Starting AI on the right track
Now that cloud infrastructure can support the access and use of large volumes of data, businesses are at the point where that value can be tapped. Fueled by new technologies like ChatGPT, optimism is high around the potential of AI with regard to automation: AI is going to do all the things we don’t want to do and free up lots of employees who can work in more productive areas of the business.

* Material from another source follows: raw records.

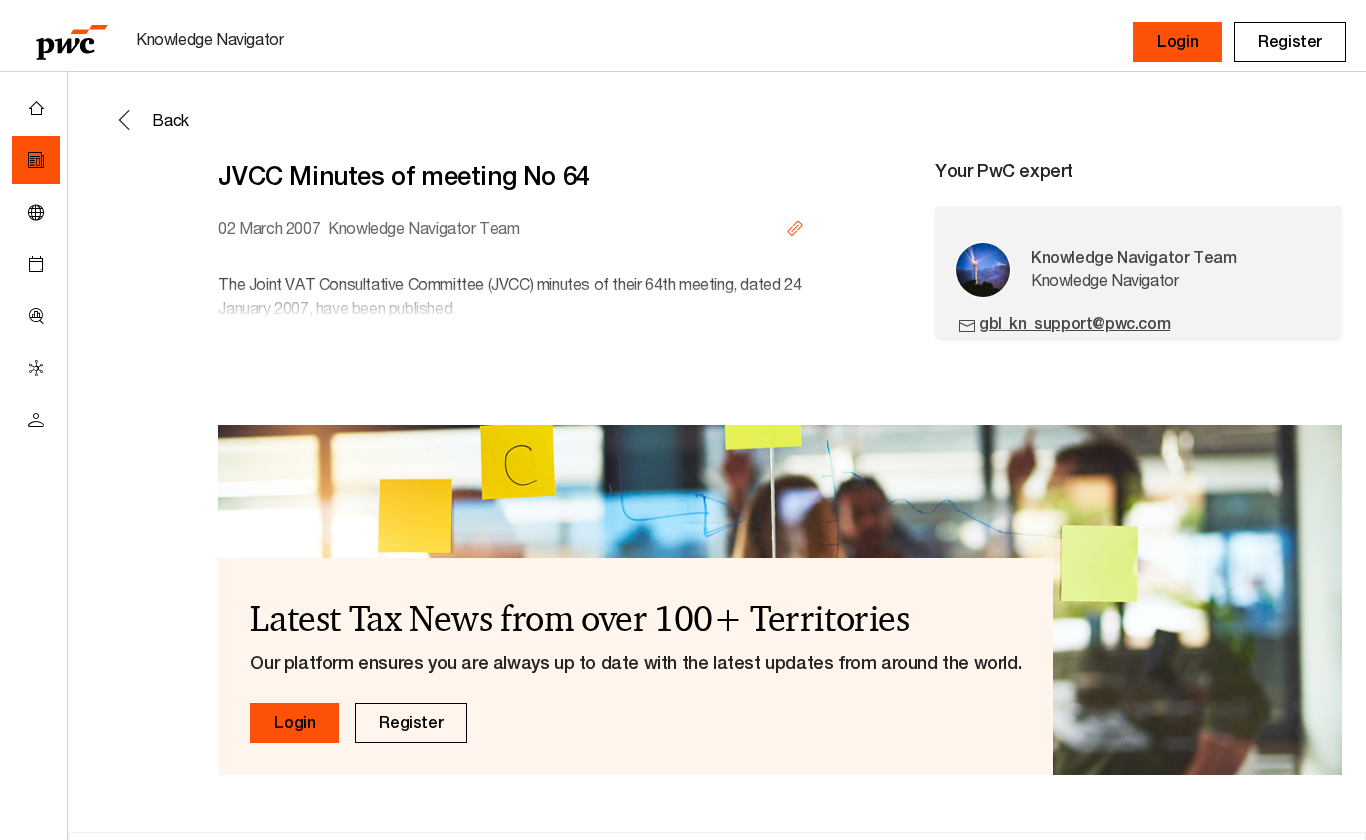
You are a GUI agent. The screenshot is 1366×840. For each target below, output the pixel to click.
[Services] (36, 368)
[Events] (36, 264)
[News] (36, 160)
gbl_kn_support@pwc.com (1074, 323)
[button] (1177, 42)
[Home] (36, 108)
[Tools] (36, 316)
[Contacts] (36, 420)
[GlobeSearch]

That optimism is not proving to be particularly well-founded, not because AI can’t accomplish “all the things” but because the path forward has not been as effective as it needs to be.
I was recently joined by Cameron Turner, Vice President of Data Science, and a group of senior technology leaders from a range of industry sectors to consider how to move forward with scalable AI initiatives that make a positive impact on business.
These are the topics and insights we covered in a very useful discussion about how and where to take the organization’s first steps into AI.
The pendulum swing of AI
People are euphoric about the potential of AI to do automation, that AI is going to wash the dishes, drive us places and do all of our laundry (literally or figuratively). However, some of the early promises have yet to deliver.
What we are finding is that equilibrium is really on the ability of AI to superpower and enable the people and the talent that is already within our organization. It’s not just artificial intelligence or natural intelligence, it is just intelligence—human plus machine, doing better than either alone.